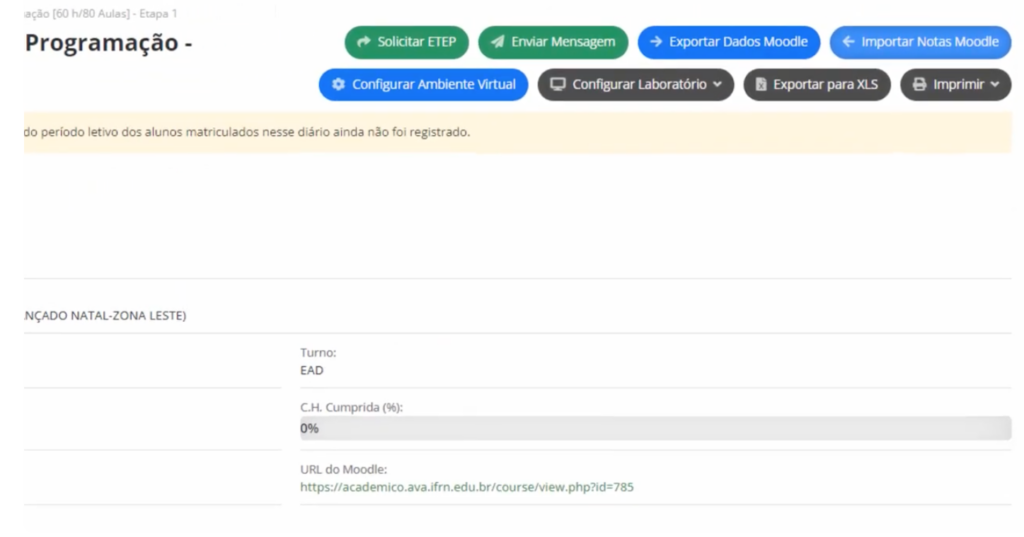The height and width of the screenshot is (537, 1024).
Task: Click the Programação page heading
Action: [108, 43]
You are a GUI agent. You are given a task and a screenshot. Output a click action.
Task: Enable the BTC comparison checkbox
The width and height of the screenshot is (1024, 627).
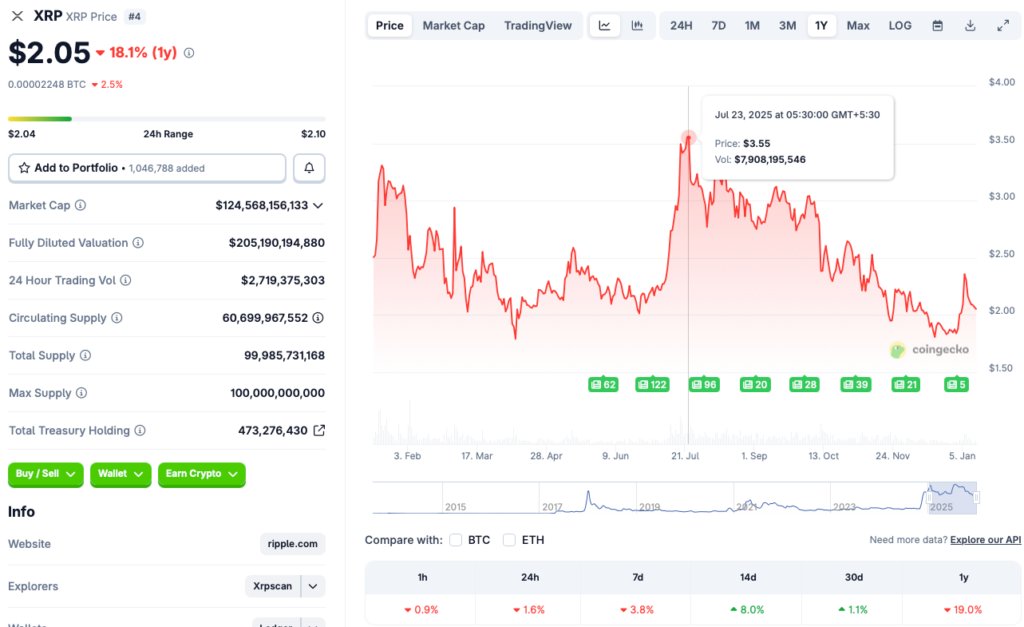[x=456, y=539]
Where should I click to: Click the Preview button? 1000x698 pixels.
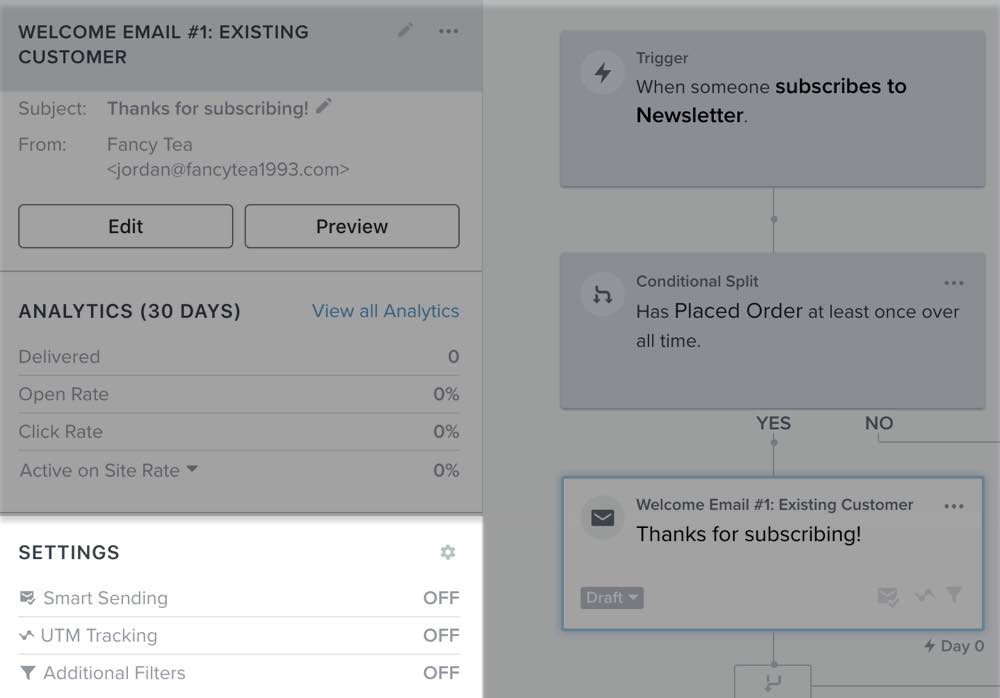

Try it:
Ignoring the pictures, write out word for word only the lines from the one containing "Task: Enable the BTC comparison checkbox" through the last line of the data, both ends included.

Result:
Task: Enable the BTC comparison checkbox
The width and height of the screenshot is (1024, 627).
[x=456, y=539]
Where should I click to: Click the Preview button? 1000x698 pixels.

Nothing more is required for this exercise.